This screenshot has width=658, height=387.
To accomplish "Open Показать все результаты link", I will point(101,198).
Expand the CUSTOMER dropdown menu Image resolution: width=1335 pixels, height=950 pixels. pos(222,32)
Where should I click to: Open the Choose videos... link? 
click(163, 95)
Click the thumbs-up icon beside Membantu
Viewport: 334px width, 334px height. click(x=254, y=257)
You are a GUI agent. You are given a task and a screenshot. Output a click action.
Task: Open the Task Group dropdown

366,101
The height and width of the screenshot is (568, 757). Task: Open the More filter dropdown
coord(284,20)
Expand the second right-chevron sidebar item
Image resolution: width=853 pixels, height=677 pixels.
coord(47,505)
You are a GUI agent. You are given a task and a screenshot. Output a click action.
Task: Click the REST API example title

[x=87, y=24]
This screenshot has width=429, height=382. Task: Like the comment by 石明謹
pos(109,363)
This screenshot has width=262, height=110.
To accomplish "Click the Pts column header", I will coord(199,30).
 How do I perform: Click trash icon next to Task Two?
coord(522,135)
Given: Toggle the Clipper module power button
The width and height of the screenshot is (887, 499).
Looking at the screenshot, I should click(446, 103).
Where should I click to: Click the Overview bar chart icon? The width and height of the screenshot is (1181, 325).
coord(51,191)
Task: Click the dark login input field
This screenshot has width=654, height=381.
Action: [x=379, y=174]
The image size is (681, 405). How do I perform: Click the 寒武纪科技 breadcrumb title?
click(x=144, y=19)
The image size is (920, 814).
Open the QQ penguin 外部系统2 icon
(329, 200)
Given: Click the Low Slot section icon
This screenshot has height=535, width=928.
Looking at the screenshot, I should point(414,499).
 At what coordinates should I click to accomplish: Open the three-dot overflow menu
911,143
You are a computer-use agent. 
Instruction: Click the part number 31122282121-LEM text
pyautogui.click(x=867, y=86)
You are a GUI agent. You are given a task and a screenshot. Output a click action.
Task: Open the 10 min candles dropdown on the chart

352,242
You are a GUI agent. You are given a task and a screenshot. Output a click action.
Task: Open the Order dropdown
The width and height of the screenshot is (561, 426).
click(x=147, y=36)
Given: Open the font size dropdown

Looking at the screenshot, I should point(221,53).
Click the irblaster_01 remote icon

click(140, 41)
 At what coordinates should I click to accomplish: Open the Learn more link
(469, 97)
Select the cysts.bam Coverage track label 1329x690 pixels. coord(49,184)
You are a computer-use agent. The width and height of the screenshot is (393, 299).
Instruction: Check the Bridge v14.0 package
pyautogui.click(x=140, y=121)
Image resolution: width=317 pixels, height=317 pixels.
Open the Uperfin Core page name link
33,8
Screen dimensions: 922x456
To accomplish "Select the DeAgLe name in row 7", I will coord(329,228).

+ + + + +

» **GOAL OF THE EXERCISE**
Start at the line with "Image resolution: width=317" and stop at the end of the records. Write those lines out exactly and add nothing.

» **EXERCISE RESULT**
Image resolution: width=317 pixels, height=317 pixels.
Open the Uperfin Core page name link
33,8
Screen dimensions: 922x456
To accomplish "Select the DeAgLe name in row 7", I will coord(329,228).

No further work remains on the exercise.